So, finishing up our caterpillar/butterfly week. Here are some of the things we did today.
2. Child spread shaving cream onto tray. I chose to review basic shapes, letters, and numbers as I was put the shaving cream on the tray.
3. Child used straws (and one ended up with eyedropper) in liquid watercolor to dribble onto the shaving cream.
4. Child swirled the paint into the shaving cream with craft sticks.
5. We gently pressed the butterfly paper onto the top of the shaving cream.
6. I scraped off the remaining shaving cream and then wiped clean with paper towel.
BEAUTIFUL! They repeated to make prints on paper. We haven't decided quite what we'll do with them yet. They dried very quickly :-) but they'll need to be put under something heavy (ie: books) to flatten out the curled up edges before we work with them. Next time I might try cardstock.
* This was messy! Well, we live and learn. We found out that really, eyedroppers/straws don't work well when your fingers are covered in shaving cream so we ended up with the instruction that they were welcome to explore the shaving cream with their fingers AFTER they were done printing. I'll definitely do it again though! Though messy...it cleans up relatively easy.
* Straws work for children with great fine motor skills. For those that do not have great fine motor skills, use eye droppers. I couldn't find all my eye droppers, for some reason, so decided on the straws thinking they could do it but the one child could not do it without much frustration so I gave him the one eye dropper I could find and said it didn't matter if he mixed the colors. He definitely had an interesting gray brown when he was done. :-)

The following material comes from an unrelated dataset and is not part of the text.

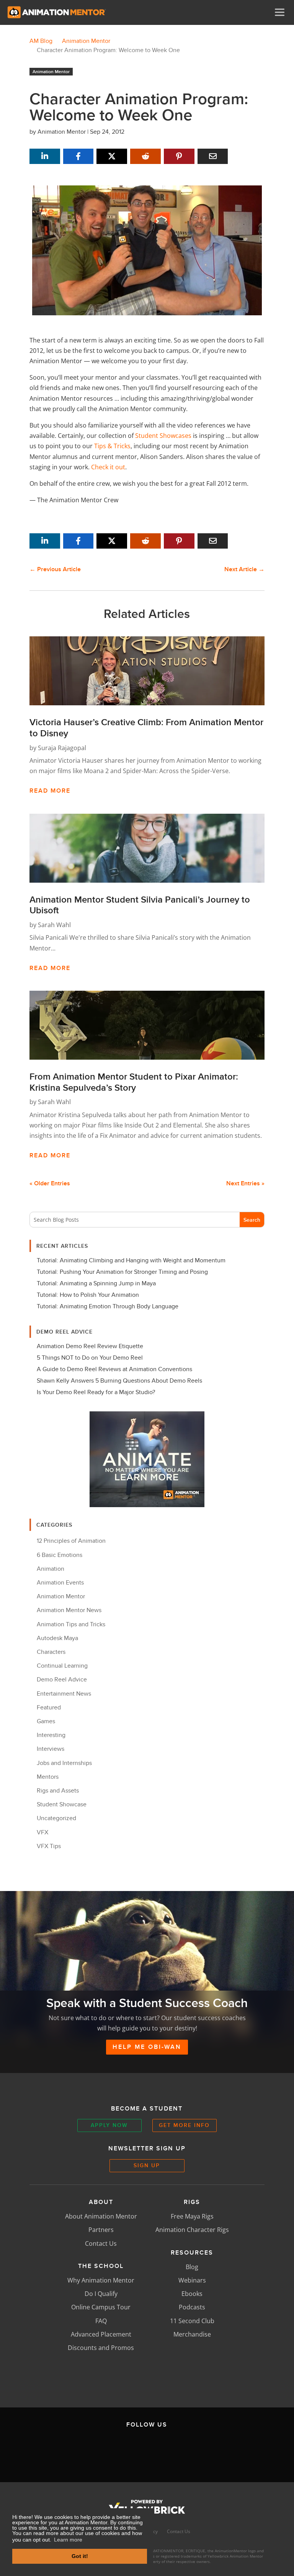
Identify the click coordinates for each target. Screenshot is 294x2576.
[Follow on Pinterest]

Oh, by the way, I have a bowlful of shaving cream in my fridge. :-P One child suggested it and went on to predict (even saying "I predict...") what he thought would happen if we left it in the fridge for a certain amount of time. So we did, and really, there wasn't much change :-) so it's still in there. We'll check it after nap again. Please encourage their curiosity!
Butterfly Sewing Card
This particular pattern was from www.kidssoup.com but they can easily be made without a pattern. Remember that old greeting cards work well for "sewing". Use cardstock or cardboard as construction paper can rip easily. Today I encouraged them to go from hole to hole in order. There have been times where I'll write the numerals on the back of the pattern just to reinforce number recognition, counting, and numerical order.
Clothespin Word Spelling
I chose only three of the bugs from the set or they'd be there all day and become uninterested. I chose a small, medium, and large word and we sorted by size and word chunks first. I placed all the clothespins, in random order, with letters up in a single layer on the tray. I heard sounds and names of the letters as they were working here. Actually it looks like I snapped this picture at the right time. If I remember correctly she had found the letter p and was saying /p/ /p/. The 4 year old put the letters on randomly the 5 year old went from left to right finding each letter in a row. Shows where they are in their development. Clothespin activities are great for fine motor! Slip them in when you can!
Butterfly Counting Cards
I placed the cards in our dollar store butterfly napkin holder. They randomly chose eight cards to work with. This is a good way to introduce something and then if possible, leave it out so they can work on the rest of them if they desire. I believe the little butterfly erasers that they used to mark the answer were another dollar store find. I used this more for number recognition. Best to do that type of activity randomly as otherwise they are just orally counting and guessing what the number is. I also included higher numbers as a bit of a challenge for the older ones. My 3 year old student was sick today. :-( But I would have only put numbers 1-5 plus three larger numbers as he's still working with those particular numbers.
Skip Counting "Extra" for the 5 year old
We've been skip counting by 10s with him to help him get the counting patterns. Really, making charts 1-10 is really just redundant for him and not interesting so I thought I'd give him a little challenge. :-) I had set it up for up to 20 but took it back apart as it was still a bit too much for him to get. Sometimes we do these charts as a hands-on...like yesterday's bow tie pasta number chart. He asked me, "I get to take this home, right?" :-) So I'm going to take this as a positive...that he enjoyed this little bit of a challenge. This activity was from a Mailbox publication.
What's this have to do with caterpillars/butterflies/bugs? Nothing. Other then one was using the magnetic balls and said, "Look! I made a caterpillar...no, it's a snake." :-) But this child asked specifically for the magnets today. One thing that is hard for me, with being home-based, in my main living area, with mixed age groups is that I can't leave a lot of the stuff out. My personal belief is that children should have interest centers and many types of materials should be available for them to explore on their own. But we really can't do that here. Maybe someday I'll have a program where I WILL be able to do it that way. :-) So in the meantime, I encourage them to tell me what they'd like to do and when they do I try my best to allow for it, if not on that day, then as soon as possible.